Dancing with presidents
6:00 p.m.: Arthur Murray Dance Studio, Gardenside Plaza, Alexandria Drive
There’s been a lot of change in Gardenside and Gardenside Plaza over the past 30 years.
But the one constant has been Hunter Lisle, franchise owner of the Arthur Murray Dance Studio.
As a shy 15-year-old, Lisle took lessons at Arthur Murray in Gardenside Plaza several decades ago. His mother wanted to learn to dance and took her then-introverted teen with her.
He loved it. It brought him out of his shell. Dancing stayed with him but there were detours before it became his profession. Lisle first went to UK to play soccer, traveled the world and then returned to Lexington. There was an opening in Gardenside Plaza for a dance studio. The former Arthur Murray franchise had long since closed.
He took the space and opened in 2001.
“We are the biggest Arthur Murray studio in the world. And it’s right here in Lexington,” Lisle said.
Lisle, trim and dressed in a bespoke suit and tie, chatted with both new customers and longtime Arthur Murray studio clients as private dance lessons started. The shy kid is gone. Dancing has taken him to television and to the White House.

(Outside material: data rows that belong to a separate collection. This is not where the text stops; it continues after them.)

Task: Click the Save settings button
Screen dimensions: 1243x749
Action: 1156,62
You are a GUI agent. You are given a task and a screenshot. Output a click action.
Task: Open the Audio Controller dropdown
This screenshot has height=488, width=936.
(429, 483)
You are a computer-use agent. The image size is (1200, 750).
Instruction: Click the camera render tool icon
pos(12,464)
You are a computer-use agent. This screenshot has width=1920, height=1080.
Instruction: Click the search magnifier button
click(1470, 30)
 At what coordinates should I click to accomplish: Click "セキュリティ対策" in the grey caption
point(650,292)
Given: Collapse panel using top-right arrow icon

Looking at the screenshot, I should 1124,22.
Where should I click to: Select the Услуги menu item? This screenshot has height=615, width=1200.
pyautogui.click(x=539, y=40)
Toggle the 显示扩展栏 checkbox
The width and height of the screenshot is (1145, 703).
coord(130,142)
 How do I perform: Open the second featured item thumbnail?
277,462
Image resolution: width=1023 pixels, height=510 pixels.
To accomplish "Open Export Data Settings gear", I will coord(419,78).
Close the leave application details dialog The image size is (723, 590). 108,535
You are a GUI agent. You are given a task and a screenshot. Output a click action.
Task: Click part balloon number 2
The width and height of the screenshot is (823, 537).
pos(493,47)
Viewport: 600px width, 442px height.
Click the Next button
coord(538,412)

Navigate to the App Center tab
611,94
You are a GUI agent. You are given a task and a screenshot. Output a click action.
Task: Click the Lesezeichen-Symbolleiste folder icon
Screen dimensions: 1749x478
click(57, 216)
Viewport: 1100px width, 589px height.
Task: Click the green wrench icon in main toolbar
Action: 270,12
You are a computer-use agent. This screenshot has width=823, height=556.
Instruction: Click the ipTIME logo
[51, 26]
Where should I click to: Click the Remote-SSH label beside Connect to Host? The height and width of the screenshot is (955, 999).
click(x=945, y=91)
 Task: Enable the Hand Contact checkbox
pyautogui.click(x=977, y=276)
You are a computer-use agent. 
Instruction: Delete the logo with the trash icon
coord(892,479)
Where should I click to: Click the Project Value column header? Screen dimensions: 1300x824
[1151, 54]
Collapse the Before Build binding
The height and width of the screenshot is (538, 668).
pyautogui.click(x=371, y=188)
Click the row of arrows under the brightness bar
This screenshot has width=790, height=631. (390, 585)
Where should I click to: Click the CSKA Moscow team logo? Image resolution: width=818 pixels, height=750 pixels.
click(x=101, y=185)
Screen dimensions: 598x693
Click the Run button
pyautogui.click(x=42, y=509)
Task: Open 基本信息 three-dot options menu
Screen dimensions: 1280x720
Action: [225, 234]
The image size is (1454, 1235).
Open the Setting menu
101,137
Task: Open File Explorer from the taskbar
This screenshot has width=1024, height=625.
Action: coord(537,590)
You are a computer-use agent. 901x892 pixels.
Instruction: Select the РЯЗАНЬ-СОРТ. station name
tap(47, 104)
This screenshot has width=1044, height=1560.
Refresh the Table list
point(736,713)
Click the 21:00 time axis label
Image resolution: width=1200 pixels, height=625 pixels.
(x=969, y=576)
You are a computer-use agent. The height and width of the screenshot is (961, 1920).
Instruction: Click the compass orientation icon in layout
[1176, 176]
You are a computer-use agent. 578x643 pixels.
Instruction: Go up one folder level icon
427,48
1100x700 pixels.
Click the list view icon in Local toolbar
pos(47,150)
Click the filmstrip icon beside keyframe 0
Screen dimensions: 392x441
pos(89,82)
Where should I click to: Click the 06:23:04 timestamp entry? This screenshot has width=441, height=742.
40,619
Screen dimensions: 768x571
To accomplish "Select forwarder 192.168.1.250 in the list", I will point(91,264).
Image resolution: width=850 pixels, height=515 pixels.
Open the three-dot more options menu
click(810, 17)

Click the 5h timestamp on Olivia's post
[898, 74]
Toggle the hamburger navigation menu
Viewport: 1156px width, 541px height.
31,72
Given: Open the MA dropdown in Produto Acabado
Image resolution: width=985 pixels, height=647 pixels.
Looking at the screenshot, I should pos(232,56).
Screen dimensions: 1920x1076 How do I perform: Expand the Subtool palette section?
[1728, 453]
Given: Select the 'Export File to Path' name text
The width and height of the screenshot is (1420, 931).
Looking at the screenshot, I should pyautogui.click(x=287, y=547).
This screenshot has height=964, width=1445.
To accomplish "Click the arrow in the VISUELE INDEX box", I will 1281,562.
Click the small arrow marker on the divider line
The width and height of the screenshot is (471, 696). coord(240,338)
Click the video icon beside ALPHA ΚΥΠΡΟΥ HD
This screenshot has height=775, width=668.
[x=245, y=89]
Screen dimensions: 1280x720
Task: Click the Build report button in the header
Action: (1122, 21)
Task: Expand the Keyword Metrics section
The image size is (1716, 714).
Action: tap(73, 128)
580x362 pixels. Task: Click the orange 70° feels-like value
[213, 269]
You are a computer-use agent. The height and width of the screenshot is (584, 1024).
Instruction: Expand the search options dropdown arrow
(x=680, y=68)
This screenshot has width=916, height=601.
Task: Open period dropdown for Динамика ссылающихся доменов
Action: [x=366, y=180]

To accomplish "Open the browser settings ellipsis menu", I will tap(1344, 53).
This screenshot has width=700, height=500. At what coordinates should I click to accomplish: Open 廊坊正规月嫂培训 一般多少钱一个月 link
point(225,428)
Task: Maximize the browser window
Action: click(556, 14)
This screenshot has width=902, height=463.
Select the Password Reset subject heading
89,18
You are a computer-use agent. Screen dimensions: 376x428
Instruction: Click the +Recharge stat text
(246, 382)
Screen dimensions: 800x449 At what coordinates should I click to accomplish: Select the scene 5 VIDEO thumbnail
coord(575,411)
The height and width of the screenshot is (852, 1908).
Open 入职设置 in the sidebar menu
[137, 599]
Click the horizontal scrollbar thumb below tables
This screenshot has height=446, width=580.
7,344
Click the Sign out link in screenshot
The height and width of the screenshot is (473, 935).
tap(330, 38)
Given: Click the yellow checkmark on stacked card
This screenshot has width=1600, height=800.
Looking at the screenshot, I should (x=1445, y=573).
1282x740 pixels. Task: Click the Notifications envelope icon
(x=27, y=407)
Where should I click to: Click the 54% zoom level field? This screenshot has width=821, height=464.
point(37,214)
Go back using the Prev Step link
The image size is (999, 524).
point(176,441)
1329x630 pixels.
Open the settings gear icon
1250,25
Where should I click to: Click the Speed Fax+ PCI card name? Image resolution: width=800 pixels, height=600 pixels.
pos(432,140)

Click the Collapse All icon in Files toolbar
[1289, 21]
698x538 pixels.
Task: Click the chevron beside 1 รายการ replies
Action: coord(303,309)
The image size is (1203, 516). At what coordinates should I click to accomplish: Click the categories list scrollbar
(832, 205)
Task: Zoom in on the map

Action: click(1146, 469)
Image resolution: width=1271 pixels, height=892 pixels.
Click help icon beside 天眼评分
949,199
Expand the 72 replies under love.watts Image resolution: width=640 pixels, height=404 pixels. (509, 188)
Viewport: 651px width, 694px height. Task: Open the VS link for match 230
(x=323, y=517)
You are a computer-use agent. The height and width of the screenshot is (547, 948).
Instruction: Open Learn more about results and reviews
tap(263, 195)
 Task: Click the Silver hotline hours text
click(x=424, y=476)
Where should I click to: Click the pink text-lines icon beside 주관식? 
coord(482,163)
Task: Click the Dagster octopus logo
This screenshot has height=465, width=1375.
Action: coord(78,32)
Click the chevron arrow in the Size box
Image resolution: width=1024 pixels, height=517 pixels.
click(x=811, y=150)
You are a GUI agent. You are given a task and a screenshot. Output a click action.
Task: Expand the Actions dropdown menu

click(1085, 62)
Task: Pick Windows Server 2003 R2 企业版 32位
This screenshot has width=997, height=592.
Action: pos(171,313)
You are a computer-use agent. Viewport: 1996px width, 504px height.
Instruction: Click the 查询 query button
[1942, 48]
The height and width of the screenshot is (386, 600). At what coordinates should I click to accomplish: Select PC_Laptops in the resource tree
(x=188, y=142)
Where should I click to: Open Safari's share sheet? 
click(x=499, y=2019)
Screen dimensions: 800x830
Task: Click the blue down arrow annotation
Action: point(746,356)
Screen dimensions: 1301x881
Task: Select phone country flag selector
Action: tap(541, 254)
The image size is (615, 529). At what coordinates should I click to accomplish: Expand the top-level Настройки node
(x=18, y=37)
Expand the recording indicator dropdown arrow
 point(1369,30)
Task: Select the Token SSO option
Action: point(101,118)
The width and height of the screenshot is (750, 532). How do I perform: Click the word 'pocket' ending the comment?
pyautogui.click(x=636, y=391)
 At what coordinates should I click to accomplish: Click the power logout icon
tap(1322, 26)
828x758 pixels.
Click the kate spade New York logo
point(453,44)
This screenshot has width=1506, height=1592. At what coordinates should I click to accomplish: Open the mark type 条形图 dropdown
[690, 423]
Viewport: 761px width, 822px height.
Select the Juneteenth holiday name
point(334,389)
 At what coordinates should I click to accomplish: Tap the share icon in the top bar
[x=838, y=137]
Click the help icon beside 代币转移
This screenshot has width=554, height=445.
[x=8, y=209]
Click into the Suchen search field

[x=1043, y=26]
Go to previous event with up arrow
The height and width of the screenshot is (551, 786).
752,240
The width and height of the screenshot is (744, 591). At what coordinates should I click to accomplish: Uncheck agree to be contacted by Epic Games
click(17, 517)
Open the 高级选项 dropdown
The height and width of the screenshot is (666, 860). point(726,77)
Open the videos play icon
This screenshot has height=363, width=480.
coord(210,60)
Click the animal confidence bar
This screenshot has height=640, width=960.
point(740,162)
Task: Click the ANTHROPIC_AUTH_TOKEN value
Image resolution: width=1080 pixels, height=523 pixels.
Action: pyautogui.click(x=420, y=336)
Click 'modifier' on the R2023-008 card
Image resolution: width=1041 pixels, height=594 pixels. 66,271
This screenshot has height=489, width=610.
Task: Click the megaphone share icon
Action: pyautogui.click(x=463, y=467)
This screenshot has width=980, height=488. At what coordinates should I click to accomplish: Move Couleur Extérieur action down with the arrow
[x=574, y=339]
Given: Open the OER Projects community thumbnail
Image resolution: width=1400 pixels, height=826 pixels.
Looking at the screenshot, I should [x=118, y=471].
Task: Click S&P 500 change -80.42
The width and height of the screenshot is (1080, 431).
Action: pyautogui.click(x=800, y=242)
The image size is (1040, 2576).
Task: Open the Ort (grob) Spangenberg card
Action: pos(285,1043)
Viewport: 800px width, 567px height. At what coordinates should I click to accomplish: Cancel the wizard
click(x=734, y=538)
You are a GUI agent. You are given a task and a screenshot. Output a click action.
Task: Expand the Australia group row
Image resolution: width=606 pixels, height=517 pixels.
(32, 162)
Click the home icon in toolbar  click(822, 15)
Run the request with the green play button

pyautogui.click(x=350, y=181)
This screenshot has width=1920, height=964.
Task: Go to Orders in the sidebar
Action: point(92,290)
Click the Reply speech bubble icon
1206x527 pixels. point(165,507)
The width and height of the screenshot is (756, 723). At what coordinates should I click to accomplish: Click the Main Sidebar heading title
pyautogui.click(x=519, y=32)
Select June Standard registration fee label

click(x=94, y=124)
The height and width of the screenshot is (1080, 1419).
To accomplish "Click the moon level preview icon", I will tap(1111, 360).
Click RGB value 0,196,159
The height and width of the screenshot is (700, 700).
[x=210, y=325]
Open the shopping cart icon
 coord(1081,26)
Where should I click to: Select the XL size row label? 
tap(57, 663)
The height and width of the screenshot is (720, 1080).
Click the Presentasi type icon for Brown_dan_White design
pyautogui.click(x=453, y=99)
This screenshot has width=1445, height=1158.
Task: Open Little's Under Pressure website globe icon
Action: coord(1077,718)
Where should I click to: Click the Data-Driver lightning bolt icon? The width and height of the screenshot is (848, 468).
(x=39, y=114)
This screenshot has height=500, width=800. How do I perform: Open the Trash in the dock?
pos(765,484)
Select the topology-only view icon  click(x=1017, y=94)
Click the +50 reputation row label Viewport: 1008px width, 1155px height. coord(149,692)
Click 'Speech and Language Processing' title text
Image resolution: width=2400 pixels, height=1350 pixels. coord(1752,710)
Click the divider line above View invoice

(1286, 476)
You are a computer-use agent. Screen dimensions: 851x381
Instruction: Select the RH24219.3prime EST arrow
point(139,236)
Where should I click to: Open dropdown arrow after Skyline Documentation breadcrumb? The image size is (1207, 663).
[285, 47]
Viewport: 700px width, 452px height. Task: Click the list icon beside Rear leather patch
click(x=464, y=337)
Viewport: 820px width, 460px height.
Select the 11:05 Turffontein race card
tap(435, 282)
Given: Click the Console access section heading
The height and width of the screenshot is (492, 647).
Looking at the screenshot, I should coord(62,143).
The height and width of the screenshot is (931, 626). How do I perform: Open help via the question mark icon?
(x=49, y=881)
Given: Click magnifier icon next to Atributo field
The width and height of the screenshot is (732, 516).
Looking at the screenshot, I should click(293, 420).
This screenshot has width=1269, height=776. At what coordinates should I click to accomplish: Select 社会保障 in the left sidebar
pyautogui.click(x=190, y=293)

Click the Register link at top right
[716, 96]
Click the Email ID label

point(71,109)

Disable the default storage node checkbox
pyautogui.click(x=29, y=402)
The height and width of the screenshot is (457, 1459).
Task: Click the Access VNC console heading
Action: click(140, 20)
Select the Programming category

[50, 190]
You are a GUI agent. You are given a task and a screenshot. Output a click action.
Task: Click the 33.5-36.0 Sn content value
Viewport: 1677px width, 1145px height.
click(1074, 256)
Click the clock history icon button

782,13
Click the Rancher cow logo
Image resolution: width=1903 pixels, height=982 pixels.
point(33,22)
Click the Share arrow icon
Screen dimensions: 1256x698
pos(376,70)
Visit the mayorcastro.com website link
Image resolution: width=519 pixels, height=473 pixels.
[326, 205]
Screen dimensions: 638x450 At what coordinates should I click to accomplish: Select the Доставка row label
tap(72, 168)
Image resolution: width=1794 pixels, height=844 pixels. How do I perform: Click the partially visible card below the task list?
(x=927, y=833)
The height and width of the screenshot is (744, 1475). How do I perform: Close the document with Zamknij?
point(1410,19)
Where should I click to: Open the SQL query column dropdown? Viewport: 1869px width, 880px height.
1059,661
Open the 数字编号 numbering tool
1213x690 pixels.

He’s taught three presidents how to dance (but he can’t really talk much about it). He’s also been a longtime collaborator with the TV program “Dancing with the Stars” — and has the photos to prove it.
Friday nights are busy at Arthur Murray. Private lessons start at 6 p.m. There are multiple classes and then at 9:15 p.m. is a practice dance party.
“The room is filled,” said Ozlem Eva Davis, who attended classes at the studio 13 years ago and returned three months ago to resume lessons.
“Everyone is so friendly. And it’s so diverse,” Davis said of the people who come to the studio.
Dance provides connection and community, Lisle said.
“People want that connection,” Lisle said.
Many people don’t think they can dance. Lisle has seen so many dance naysayers in his decades-long career.
They are wrong.
“If you want walk in the door, you can dance,” he said.